[Saved entries]
-- Opening Marker --
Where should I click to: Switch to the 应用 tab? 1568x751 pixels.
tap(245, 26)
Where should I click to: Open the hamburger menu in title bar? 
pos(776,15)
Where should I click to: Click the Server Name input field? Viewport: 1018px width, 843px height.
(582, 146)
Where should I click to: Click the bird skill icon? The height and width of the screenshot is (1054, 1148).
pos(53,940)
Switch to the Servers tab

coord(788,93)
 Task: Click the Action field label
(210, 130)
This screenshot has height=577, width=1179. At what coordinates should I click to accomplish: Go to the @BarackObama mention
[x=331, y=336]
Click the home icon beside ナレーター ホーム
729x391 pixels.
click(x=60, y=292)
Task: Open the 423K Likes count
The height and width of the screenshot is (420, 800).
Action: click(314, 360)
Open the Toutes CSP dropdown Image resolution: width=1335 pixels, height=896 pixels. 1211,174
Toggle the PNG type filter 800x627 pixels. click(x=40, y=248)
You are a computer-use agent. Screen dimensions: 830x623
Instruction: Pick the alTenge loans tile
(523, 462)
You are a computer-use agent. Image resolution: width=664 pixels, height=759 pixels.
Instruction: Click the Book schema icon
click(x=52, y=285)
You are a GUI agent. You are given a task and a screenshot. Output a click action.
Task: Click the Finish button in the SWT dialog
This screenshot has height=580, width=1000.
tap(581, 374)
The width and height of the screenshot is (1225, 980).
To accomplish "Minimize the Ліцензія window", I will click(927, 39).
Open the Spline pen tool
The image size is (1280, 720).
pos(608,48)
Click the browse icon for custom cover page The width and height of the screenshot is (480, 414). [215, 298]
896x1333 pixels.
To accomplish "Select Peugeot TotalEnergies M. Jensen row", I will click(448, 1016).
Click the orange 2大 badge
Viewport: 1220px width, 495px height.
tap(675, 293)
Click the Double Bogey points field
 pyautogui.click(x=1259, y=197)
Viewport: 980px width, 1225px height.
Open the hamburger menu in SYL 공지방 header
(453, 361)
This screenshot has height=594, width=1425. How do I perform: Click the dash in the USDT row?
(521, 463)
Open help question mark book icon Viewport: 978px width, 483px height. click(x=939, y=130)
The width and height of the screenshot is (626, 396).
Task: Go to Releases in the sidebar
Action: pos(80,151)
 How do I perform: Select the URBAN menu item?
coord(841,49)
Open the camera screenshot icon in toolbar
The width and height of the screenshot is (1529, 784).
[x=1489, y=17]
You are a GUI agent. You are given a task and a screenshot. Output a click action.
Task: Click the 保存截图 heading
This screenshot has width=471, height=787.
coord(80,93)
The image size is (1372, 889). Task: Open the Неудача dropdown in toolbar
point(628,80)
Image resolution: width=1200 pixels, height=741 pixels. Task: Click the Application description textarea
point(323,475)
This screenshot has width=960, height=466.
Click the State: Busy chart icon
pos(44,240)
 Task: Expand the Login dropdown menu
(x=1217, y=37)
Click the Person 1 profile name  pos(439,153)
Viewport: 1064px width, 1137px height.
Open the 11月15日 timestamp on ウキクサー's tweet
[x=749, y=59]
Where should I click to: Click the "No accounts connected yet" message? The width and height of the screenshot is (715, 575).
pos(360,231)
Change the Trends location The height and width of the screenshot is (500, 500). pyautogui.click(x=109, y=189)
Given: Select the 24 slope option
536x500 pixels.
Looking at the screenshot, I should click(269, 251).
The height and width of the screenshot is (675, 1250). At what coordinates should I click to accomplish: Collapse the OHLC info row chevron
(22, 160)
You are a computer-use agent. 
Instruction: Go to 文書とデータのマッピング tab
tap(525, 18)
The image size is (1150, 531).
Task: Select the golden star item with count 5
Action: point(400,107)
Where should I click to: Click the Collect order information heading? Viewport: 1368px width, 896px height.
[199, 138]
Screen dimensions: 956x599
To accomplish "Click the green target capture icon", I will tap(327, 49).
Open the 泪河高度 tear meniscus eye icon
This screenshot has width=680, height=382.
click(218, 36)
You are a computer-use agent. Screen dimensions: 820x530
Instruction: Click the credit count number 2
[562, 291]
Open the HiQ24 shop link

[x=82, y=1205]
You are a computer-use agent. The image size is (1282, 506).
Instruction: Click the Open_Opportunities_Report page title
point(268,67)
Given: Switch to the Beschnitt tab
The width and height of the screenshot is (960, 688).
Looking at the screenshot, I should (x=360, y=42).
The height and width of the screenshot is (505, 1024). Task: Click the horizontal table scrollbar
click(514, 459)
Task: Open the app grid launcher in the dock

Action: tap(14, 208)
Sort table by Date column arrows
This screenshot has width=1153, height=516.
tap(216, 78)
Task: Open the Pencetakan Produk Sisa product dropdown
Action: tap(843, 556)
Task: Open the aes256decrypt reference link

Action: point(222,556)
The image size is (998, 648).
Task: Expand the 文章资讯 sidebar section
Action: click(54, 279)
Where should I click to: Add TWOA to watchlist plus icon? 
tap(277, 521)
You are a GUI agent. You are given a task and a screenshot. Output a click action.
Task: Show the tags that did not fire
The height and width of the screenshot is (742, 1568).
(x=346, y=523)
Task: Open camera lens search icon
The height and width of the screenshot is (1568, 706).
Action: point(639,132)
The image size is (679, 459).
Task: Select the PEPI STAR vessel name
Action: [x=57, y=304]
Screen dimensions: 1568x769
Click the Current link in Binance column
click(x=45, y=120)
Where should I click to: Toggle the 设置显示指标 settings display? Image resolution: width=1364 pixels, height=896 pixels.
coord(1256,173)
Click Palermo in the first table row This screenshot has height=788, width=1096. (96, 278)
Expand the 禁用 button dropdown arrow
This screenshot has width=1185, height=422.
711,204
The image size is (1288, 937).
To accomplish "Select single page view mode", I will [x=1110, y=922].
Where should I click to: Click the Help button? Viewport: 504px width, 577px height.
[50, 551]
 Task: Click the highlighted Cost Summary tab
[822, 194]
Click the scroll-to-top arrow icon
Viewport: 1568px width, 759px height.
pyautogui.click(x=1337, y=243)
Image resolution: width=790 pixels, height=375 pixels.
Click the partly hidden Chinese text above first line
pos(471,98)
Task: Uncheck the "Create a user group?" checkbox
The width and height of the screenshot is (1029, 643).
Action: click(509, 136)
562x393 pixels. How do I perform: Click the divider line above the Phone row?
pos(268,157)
-- Closing Marker --
Go through the data above and transcribe every entry exactly.

Solved exercise
Where should I click to: Switch to the 应用 tab? 1568x751 pixels.
tap(245, 26)
Where should I click to: Open the hamburger menu in title bar? 
pos(776,15)
Where should I click to: Click the Server Name input field? Viewport: 1018px width, 843px height.
(582, 146)
Where should I click to: Click the bird skill icon? The height and width of the screenshot is (1054, 1148).
pos(53,940)
Switch to the Servers tab

coord(788,93)
 Task: Click the Action field label
(210, 130)
This screenshot has height=577, width=1179. At what coordinates should I click to accomplish: Go to the @BarackObama mention
[x=331, y=336]
Click the home icon beside ナレーター ホーム
729x391 pixels.
click(x=60, y=292)
Task: Open the 423K Likes count
The height and width of the screenshot is (420, 800).
Action: click(314, 360)
Open the Toutes CSP dropdown Image resolution: width=1335 pixels, height=896 pixels. 1211,174
Toggle the PNG type filter 800x627 pixels. click(x=40, y=248)
You are a computer-use agent. Screen dimensions: 830x623
Instruction: Pick the alTenge loans tile
(523, 462)
You are a computer-use agent. Image resolution: width=664 pixels, height=759 pixels.
Instruction: Click the Book schema icon
click(x=52, y=285)
You are a GUI agent. You are given a task and a screenshot. Output a click action.
Task: Click the Finish button in the SWT dialog
This screenshot has height=580, width=1000.
tap(581, 374)
The width and height of the screenshot is (1225, 980).
To accomplish "Minimize the Ліцензія window", I will click(927, 39).
Open the Spline pen tool
The image size is (1280, 720).
pos(608,48)
Click the browse icon for custom cover page The width and height of the screenshot is (480, 414). [215, 298]
896x1333 pixels.
To accomplish "Select Peugeot TotalEnergies M. Jensen row", I will click(448, 1016).
Click the orange 2大 badge
Viewport: 1220px width, 495px height.
tap(675, 293)
Click the Double Bogey points field
 pyautogui.click(x=1259, y=197)
Viewport: 980px width, 1225px height.
Open the hamburger menu in SYL 공지방 header
(453, 361)
This screenshot has height=594, width=1425. How do I perform: Click the dash in the USDT row?
(521, 463)
Open help question mark book icon Viewport: 978px width, 483px height. click(x=939, y=130)
The width and height of the screenshot is (626, 396).
Task: Go to Releases in the sidebar
Action: pos(80,151)
 How do I perform: Select the URBAN menu item?
coord(841,49)
Open the camera screenshot icon in toolbar
The width and height of the screenshot is (1529, 784).
[x=1489, y=17]
You are a GUI agent. You are given a task and a screenshot. Output a click action.
Task: Click the 保存截图 heading
This screenshot has width=471, height=787.
coord(80,93)
The image size is (1372, 889). Task: Open the Неудача dropdown in toolbar
point(628,80)
Image resolution: width=1200 pixels, height=741 pixels. Task: Click the Application description textarea
point(323,475)
This screenshot has width=960, height=466.
Click the State: Busy chart icon
pos(44,240)
 Task: Expand the Login dropdown menu
(x=1217, y=37)
Click the Person 1 profile name  pos(439,153)
Viewport: 1064px width, 1137px height.
Open the 11月15日 timestamp on ウキクサー's tweet
[x=749, y=59]
Where should I click to: Click the "No accounts connected yet" message? The width and height of the screenshot is (715, 575).
pos(360,231)
Change the Trends location The height and width of the screenshot is (500, 500). pyautogui.click(x=109, y=189)
Given: Select the 24 slope option
536x500 pixels.
Looking at the screenshot, I should click(269, 251).
The height and width of the screenshot is (675, 1250). At what coordinates should I click to accomplish: Collapse the OHLC info row chevron
(22, 160)
You are a computer-use agent. 
Instruction: Go to 文書とデータのマッピング tab
tap(525, 18)
The image size is (1150, 531).
Task: Select the golden star item with count 5
Action: point(400,107)
Where should I click to: Click the Collect order information heading? Viewport: 1368px width, 896px height.
[199, 138]
Screen dimensions: 956x599
To accomplish "Click the green target capture icon", I will tap(327, 49).
Open the 泪河高度 tear meniscus eye icon
This screenshot has width=680, height=382.
click(218, 36)
You are a computer-use agent. Screen dimensions: 820x530
Instruction: Click the credit count number 2
[562, 291]
Open the HiQ24 shop link

[x=82, y=1205]
You are a computer-use agent. The image size is (1282, 506).
Instruction: Click the Open_Opportunities_Report page title
point(268,67)
Given: Switch to the Beschnitt tab
The width and height of the screenshot is (960, 688).
Looking at the screenshot, I should (x=360, y=42).
The height and width of the screenshot is (505, 1024). Task: Click the horizontal table scrollbar
click(514, 459)
Task: Open the app grid launcher in the dock

Action: tap(14, 208)
Sort table by Date column arrows
This screenshot has width=1153, height=516.
tap(216, 78)
Task: Open the Pencetakan Produk Sisa product dropdown
Action: tap(843, 556)
Task: Open the aes256decrypt reference link

Action: point(222,556)
The image size is (998, 648).
Task: Expand the 文章资讯 sidebar section
Action: click(54, 279)
Where should I click to: Add TWOA to watchlist plus icon? 
tap(277, 521)
You are a GUI agent. You are given a task and a screenshot. Output a click action.
Task: Show the tags that did not fire
The height and width of the screenshot is (742, 1568).
(x=346, y=523)
Task: Open camera lens search icon
The height and width of the screenshot is (1568, 706).
Action: point(639,132)
The image size is (679, 459).
Task: Select the PEPI STAR vessel name
Action: [x=57, y=304]
Screen dimensions: 1568x769
Click the Current link in Binance column
click(x=45, y=120)
Where should I click to: Toggle the 设置显示指标 settings display? Image resolution: width=1364 pixels, height=896 pixels.
coord(1256,173)
Click Palermo in the first table row This screenshot has height=788, width=1096. (96, 278)
Expand the 禁用 button dropdown arrow
This screenshot has width=1185, height=422.
711,204
The image size is (1288, 937).
To accomplish "Select single page view mode", I will [x=1110, y=922].
Where should I click to: Click the Help button? Viewport: 504px width, 577px height.
[50, 551]
 Task: Click the highlighted Cost Summary tab
[822, 194]
Click the scroll-to-top arrow icon
Viewport: 1568px width, 759px height.
pyautogui.click(x=1337, y=243)
Image resolution: width=790 pixels, height=375 pixels.
Click the partly hidden Chinese text above first line
pos(471,98)
Task: Uncheck the "Create a user group?" checkbox
The width and height of the screenshot is (1029, 643).
Action: click(509, 136)
562x393 pixels. How do I perform: Click the divider line above the Phone row?
pos(268,157)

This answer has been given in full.